- Qué debes hacer
Prosigue el texto sobre Vox y el fascismo a partir de su última oración.

- Texto dado

Siempre he pensado que hay un vocabulario académico y otro político. El académico conceptualmente es más científico, menos confuso. El empleado por nuestros diputados en la brega parlamentaria suele buscar el impacto mediático, el golpe de efecto y no está exento de gesticulación. Cuando Adriana Lastra, o Pedro Quevedo de Nueva Canarias, califican de fascista a Vox, están haciendo uso de la retorica política --legítima como es obvio-- aunque a mi entender, sus apreciaciones son inexactas desde el punto de vista del análisis académico. Y ello no conviene, a pesar de que sobren razones para denunciar las maldades intrínsecas del partido de Abascal. Ajustarse a lo que realmente es Vox, sin caer en clichés y estereotipos caducos, es condición sine qua non para combatir sus propuestas populistas.
Basta con leer los últimos libros de Emilio Gentile, o de Antonio Scuratti, para comprender y asimilar los orígenes y la esencia del fascismo. Derecha reaccionaria y ultraconservadora, la hubo antes de la Marcha sobre Roma o del incendio del Reichstag. Recordemos que Charles Maurras difundía su ideología en el país vecino mediante Action Française, y que D’Annunzio creaba a principios del XX una república en el Fiume. En España el integrismo reaccionario lo hayamos tanto en el carlismo del XIX, como en el partido Nacionalista de Albiñana o en los escritos de Vázquez de Mella. Para otra ocasión dejaremos la ideología de los escamots de los hermanos Badía, Dencàs y demás. Antes de la llegada al poder del general Franco hubo ideología de extrema derecha tanto en Cataluña como en España.

- Sección de datos
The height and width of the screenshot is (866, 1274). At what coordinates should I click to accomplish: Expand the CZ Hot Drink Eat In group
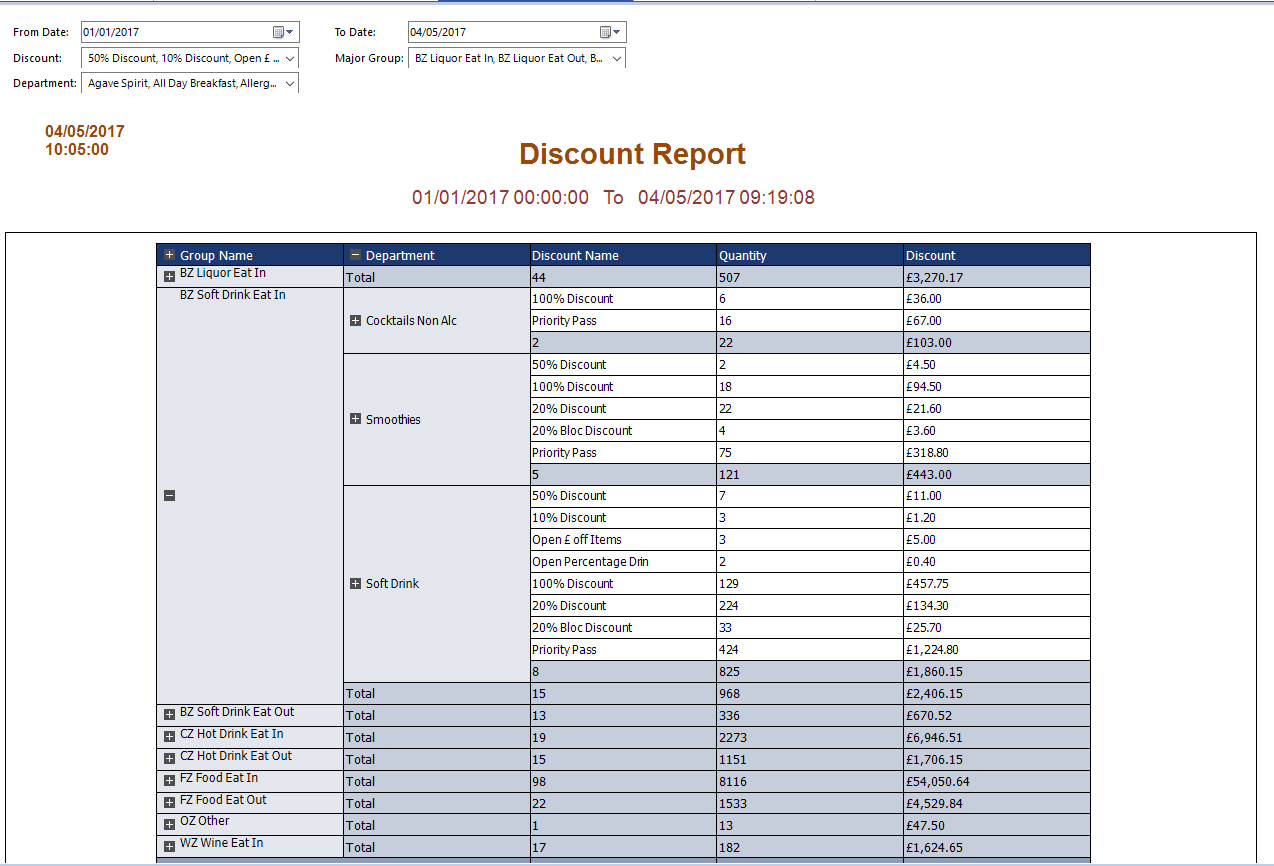click(x=170, y=737)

- Tu respuesta
El partido de Abascal no deja de ser una reencarnación sincrética de esos pasados ultras que se incorpora al fenómeno, emergente en medio mundo, del nacional populismo. Pero seamos honestos, Vox tampoco es el típico grupito de exaltados que desfila marcando el paso de la oca, con camisas negras, portando antorchas y rojigualdas con ave rapaz. Nada de eso. Vox es la versión ibérica del trumpismo más deslenguado, del antifeminismo, del negacionismo histórico y climático, del uso perverso y tóxico de las redes sociales. Está ahí, en las instituciones, con un nutrido grupo de concejales y diputados cogobernando arropados por la otra derecha. El ascenso de Vox no radica en la bondad de sus propuestas programáticas, si no en sus consignas, en la explotación --demagógica si se quiere-- de asignaturas pendientes que preocupan a la ciudadanía, y que los gobiernos de turno no logran abordar con resultados satisfactorios. La inseguridad ciudadana, la inmigración, el conflicto territorial y las políticas de género son el combustible que los ha llevado a las instituciones. Ahora pretender capitanear el desasosiego de la ciudadanía rechazando las medidas contra la pandemia. Soy de los pocos que opinan que en la pasada moción de censura no hubo vencedores ni vencidos.
Es evidente que Abascal fue triturado dialécticamente por Casado, ante la mirada complacida de Pedro Sánchez, pero no es menos cierto que el líder de Vox es un Don Tancredo consumado. En el debate parlamentario la extrema derecha consiguió recuperar el foco mediático, colocó su discurso y jugó al uno contra todos. Todo ello da réditos políticos. Como guinda del pastel, paseó por la tribuna a Ignacio Garriga para que los catalanes se familiaricen con la imagen y el verbo de ese candidato a las autonómicas. El CEO pronostica la entrada en el Parlament de Cataluña de Vox. Las encuestas les otorgan una horquilla de cinco a seis diputados. Ojo al dato, Ciudadanos en el 2006 obtuvo tres diputados y hoy, en número de escaños, es el primer grupo de la cámara catalana. Ante estas predicciones, afloran actitudes y reacciones diversas.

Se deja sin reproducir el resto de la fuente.